Businesses are struggling to drive meaningful foot traffic into their establishments in a financial viable way, this leads to:

  1. Closure

  2. Layoffs

User Goal

We want users to discover brick-and-mortar businesses and physically walk into the store, and turn the user into a long term customer.

Business Goal

We want businesses to see foot traffic that converts into a paid customer. The primary metric we’ll be looking at is the # of people who physically cross a specific geolocation fence of the business.

Design Principles

  1. Surprise and delight the customer/user

  2. Don’t make me think!

  3. Design for context

  4. Design for the outcome

  5. Make, learn, iterate

UX Process

  1. Kickoff Meeting

  2. Stakeholder Interviews

  3. User Research

  4. User Testing

  5. Design Reviews

  6. Stakeholders Reviews

Kickoff Meeting

The first thing we do before designing and building any new product and/or major feature is by hosting a kickoff meeting with key stakeholders to determine the goals, problems, business opportunity, KPIs, audience profiles, pain points, brand guidelines, et all.

Stakeholder Interviews

To further understand the business and market opportunities, we spent sat down with the core stakeholders of the business and conducted interviews individually. Below are some of the questions we asked:

  1. What is your role in this project?

  2. What is the one thing we must get right to make this project worth undertaking?

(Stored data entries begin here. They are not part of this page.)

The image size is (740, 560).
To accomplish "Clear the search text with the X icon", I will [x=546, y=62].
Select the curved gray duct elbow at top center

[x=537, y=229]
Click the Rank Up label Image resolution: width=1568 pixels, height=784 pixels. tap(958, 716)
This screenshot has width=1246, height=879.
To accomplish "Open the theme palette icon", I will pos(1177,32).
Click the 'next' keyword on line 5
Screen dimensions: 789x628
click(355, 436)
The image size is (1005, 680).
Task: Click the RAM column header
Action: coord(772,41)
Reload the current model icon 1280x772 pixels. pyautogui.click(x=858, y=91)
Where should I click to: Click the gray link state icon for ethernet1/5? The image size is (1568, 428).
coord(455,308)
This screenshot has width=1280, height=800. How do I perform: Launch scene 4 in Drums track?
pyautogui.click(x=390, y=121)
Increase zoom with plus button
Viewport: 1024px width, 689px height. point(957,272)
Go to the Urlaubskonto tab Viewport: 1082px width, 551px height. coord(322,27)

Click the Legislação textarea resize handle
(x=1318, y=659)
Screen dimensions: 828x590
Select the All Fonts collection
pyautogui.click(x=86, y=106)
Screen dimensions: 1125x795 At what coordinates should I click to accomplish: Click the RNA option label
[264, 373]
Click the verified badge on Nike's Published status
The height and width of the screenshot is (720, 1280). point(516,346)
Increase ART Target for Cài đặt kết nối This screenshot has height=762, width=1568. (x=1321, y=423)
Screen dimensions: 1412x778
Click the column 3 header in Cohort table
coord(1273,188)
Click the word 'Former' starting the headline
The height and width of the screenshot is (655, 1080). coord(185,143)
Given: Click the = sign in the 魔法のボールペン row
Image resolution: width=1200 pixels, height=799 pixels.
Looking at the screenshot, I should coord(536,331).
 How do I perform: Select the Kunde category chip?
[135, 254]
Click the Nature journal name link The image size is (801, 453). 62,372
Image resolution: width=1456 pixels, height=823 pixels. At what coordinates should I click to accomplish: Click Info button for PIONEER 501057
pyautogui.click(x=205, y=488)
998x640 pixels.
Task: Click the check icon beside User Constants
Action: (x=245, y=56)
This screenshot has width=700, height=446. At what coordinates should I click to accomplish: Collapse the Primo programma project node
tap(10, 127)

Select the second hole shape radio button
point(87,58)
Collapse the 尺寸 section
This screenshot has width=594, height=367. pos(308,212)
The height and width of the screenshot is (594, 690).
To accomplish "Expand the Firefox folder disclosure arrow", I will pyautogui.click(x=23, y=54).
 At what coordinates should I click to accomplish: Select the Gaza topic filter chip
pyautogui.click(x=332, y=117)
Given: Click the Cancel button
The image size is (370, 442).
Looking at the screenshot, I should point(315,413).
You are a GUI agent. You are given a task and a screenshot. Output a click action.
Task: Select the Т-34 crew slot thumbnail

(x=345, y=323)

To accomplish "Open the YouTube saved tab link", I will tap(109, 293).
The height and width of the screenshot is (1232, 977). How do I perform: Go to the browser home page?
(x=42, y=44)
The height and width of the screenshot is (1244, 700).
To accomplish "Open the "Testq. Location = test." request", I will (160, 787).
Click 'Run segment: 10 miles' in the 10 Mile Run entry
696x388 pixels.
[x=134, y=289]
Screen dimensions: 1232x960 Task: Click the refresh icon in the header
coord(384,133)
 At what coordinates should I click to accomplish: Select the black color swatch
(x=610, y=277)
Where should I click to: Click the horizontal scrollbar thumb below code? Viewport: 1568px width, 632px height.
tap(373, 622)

  3. What does success look like for you in this project?

  4. What are the short- and long-term business goals?

  5. Who are the users?

  6. What are a few major competitors?

  7. Are there any technological limitations?

  8. What are a few product concerns?

  9. What is the stakeholder’s definition of product success?

3 Main Goals to kick-start the design process

  1. User needs. How will the design help the users?

  2. Business goals. How will the design support business objectives?

  3. Technical limitations. What technical obstacles need to be overcome?

User Research

We hosted user groups, surveys, and conducted 1:1 interviews with our three types of personas to determine an experience that would meet all three user types. We conducted usability testing on a number of features to determine speed, complexity and intention. Everything we do is based on data.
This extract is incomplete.